On February 13, 2015, the Company issued
210,000,000 shares of Class A Stock pursuant to the exchange agreement with our CEO in exchange for 70,000,000 shares of Preferred
C Stock. As the stock was converted within the terms of the agreement, no gain or loss was recognized as a result of the exchange.
Debt Conversions into Class A Common
Stock – Related Parties
On April 2, 2014, the Company issued 25,000
shares of Class A Common Stock pursuant to the conversion of $25,000 of convertible debt held by Vivienne Passley, a related party,
which consisted entirely of principal. The note was converted in accordance with the conversion terms; therefore no gain or loss
has been recognized.
On April 7, 2014, the Company issued 12,500
shares of Class A Common Stock pursuant to the conversion of $18,750 of convertible debt held by Star Financial Corporation, a
related party, which consisted entirely of principal. The note was converted in accordance with the conversion terms; therefore
no gain or loss has been recognized.
On May 3, 2014, the Company issued 20,000
shares of Class A Common Stock pursuant to the conversion of $20,000 of convertible debt held by Star Financial Corporation, a
related party, which consisted entirely of principal. The note was converted in accordance with the conversion terms; therefore
no gain or loss has been recognized.
Beneficial Conversion Feature
On October 20, 2014, the Company entered
into a convertible promissory note with Asher Enterprises. The beneficial conversion feature discount resulting from the conversion
price that was $0.0333 below the market price of $0.20 on the October 20, 2014 origination date resulted in a debt discount value
of $43,000 that was recognized as additional paid in capital and is being amortized on a straight line basis over the life of the
loan.
On October 31, 2014, the Company entered
into a convertible promissory note with LG Capital. The beneficial conversion feature discount resulting from the conversion price
that was $0.04329 below the market price of $0.125 on the October 31, 2014 origination date resulted in a debt discount value of
$50,239 that was recognized as additional paid in capital and is being amortized on a straight line basis over the life of the
loan.
On November 6, 2014, the Company entered
into a convertible promissory note with LG Capital.
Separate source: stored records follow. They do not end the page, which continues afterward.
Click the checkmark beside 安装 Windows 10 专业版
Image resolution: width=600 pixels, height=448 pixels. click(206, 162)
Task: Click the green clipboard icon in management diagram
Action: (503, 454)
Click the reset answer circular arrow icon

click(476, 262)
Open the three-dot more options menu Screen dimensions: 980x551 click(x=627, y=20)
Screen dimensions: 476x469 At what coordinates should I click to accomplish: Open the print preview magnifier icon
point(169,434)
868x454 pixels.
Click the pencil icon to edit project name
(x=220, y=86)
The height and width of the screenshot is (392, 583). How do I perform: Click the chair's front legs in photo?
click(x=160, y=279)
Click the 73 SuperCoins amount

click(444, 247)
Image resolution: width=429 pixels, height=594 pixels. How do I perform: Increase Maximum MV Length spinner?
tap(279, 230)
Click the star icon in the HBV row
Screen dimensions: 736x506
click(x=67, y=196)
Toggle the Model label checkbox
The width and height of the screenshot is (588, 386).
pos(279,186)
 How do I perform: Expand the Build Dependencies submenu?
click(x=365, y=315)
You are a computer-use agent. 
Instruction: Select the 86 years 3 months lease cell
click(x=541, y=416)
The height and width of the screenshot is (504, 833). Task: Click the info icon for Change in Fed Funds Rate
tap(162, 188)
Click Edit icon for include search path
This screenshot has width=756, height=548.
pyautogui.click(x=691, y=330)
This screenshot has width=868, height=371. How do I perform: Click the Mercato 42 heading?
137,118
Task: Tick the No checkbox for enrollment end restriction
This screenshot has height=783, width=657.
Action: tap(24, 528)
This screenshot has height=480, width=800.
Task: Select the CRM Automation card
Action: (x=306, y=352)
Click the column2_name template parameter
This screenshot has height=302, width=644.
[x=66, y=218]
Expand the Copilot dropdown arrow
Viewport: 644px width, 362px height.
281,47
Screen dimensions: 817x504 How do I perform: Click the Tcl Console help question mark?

The beneficial conversion feature discount resulting from the conversion price
that was $0.04329 below the market price of $0.08171 on the November 6, 2014 origination date resulted in a debt discount value
of $33,600 that was recognized as additional paid in capital and is being amortized on a straight line basis over the life of the
loan.
On December 3, 2014, the Company entered
into a convertible promissory note with Asher Enterprises. The beneficial conversion feature discount resulting from the conversion
price that was $0.005 below the market price of $0.03 on the December 3, 2014 origination date resulted in a debt discount value
of $33,000 that was recognized as additional paid in capital and is being amortized on a straight line basis over the life of the
loan.
On January 29, 2015, the Company entered
into a convertible promissory note with KBM Worldwide. The beneficial conversion feature discount resulting from the conversion
price that was $0.00126 below the market price of $0.0021 on the January 29, 2015 origination date resulted in a debt discount
value of $43,000 that was recognized as additional paid in capital and is being amortized on a straight line basis over the life
of the loan.
EPAZZ, INC.
NOTES
TO CONSOLIDATED FINANCIAL STATEMENTS
(UNAUDITED)
On February 13, 2015, the Company entered
into a convertible promissory note with IBC Funds. The beneficial conversion feature discount resulting from the conversion price
that was $0.00088 below the market price of $0.0003 on the February 13, 2015 origination date resulted in a debt discount value
of $127,813 that was recognized as additional paid in capital and is being amortized on a straight line basis over the life of
the loan.
On March 2, 2015, the Company entered into
a convertible promissory note with Star Financial Corporation. The beneficial conversion feature discount resulting from the conversion
price that was $0.00008 below the market price of $0.0003 on the March 2, 2015 origination date resulted in a debt discount value
of $5,000 that was recognized as additional paid in capital and is being amortized on a straight line basis over the life of the
loan.
On March 2, 2015, the Company entered into
a convertible promissory note with GG Mars. The beneficial conversion feature discount resulting from the conversion price that
was $0.00005 below the market price of $0.0003 on the March 2, 2015 origination date resulted in a debt discount value of $18,750
that was recognized as additional paid in capital and is being amortized on a straight line basis over the life of the loan.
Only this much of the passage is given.